Cara Unik Mengenang Anjing Kesayangan, Abu Kremasi Dijadikan Eyeliner
Anjing ini telah menemani pemiliknya selama dua dekade.
Seorang wanita dari Inggris mengambil langkah yang unik untuk mengenang anjing tercintanya yang telah menemaninya selama dua puluh tahun.
Claire Hobson, seorang seniman rias permanen, memutuskan untuk mencampurkan abu anjing peliharaannya ke dalam tinta tato eyeliner semi permanen agar hewan tersebut tetap menjadi bagian dari kehidupannya.
Patch, anjing kesayangan Hobson, meninggal setelah dua dekade bersama sang pemilik. Kehilangan ini membuat Hobson merasa belum siap untuk melepaskan kenangan tentang hewan peliharaannya, seperti yang dikutip dari laman Oddity Central, Selasa (9/6/2026).
Dalam sebuah wawancara di program televisi This Morning ITV, Hobson menjelaskan bahwa gagasan ini muncul saat ia bersiap untuk pindah ke Dubai. Ia merasa tidak ingin membawa abu Patch ke mana pun di dalam koper setiap kali berpindah antara dua negara tempat tinggalnya.
"Saya berpikir, banyak orang membuat tato untuk mengenang orang yang mereka cintai. Jadi mengapa tidak mencampurkan abu Patch ke dalam tato eyeliner saya?" ujarnya.
Meskipun menyadari bahwa idenya terdengar tidak biasa, Hobson kemudian menghubungi seorang seniman rias yang ia kenal untuk merealisasikan gagasan tersebut.
Keduanya sepakat untuk menggunakan sedikit abu Patch yang akan dicampurkan ke dalam tinta eyeliner sebelum disuntikkan ke kelopak mata Hobson.
Menurut Hobson, keputusan ini didasari oleh ikatan emosional yang mendalam dengan Patch. Ia menggambarkan anjingnya sebagai sosok yang setia, konsisten, dan selalu memberikan kasih sayang tanpa syarat.
"Anjing selalu ada setiap hari. Mereka menyambut Anda saat pulang dan memberikan cinta yang tulus tanpa pamrih," katanya.
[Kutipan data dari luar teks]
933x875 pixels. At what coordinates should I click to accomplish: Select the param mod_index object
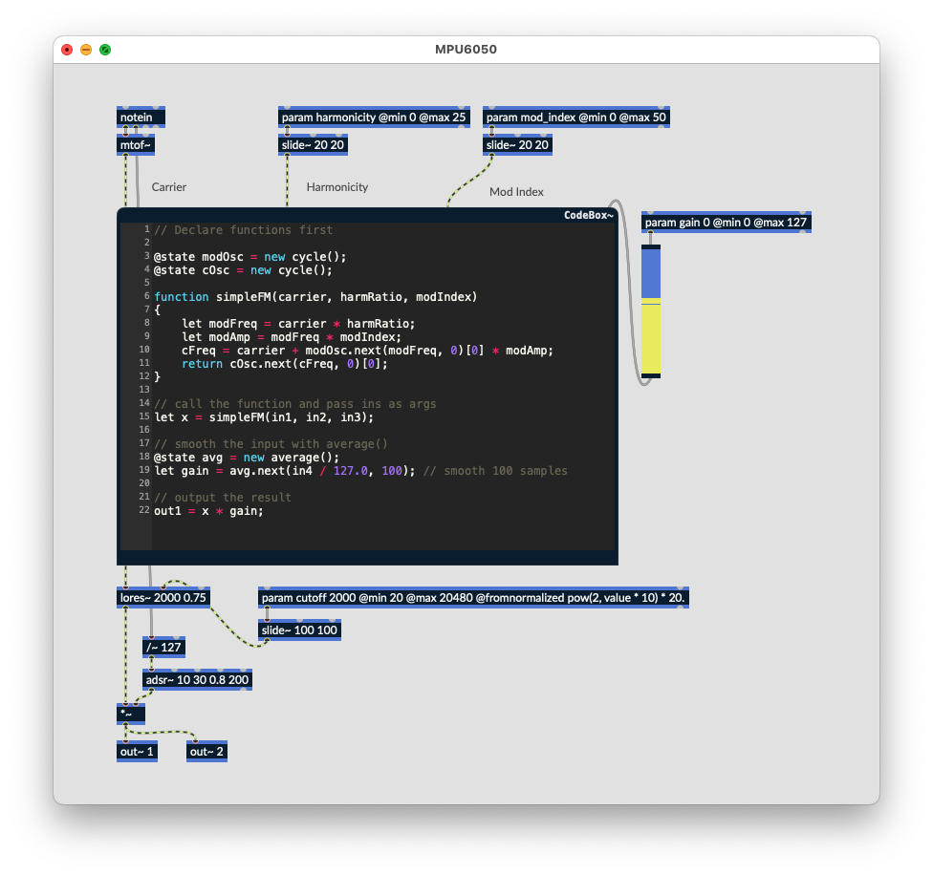point(576,117)
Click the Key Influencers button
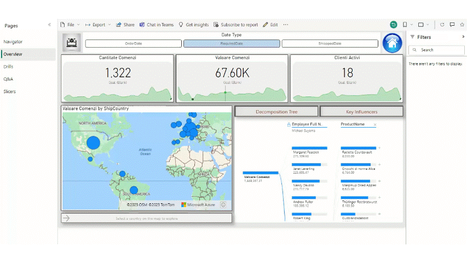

Tato eyeliner yang dihasilkan bersifat semi permanen dan dapat bertahan selama beberapa tahun. Namun, Hobson mengaku masih menyimpan sisa abu Patch agar dapat digunakan kembali ketika tato tersebut memerlukan perbaikan atau penyegaran di masa depan.
Dengan cara ini, Hobson merasa bahwa kenangan tentang anjing kesayangannya akan terus bersamanya dalam jangka waktu yang lama.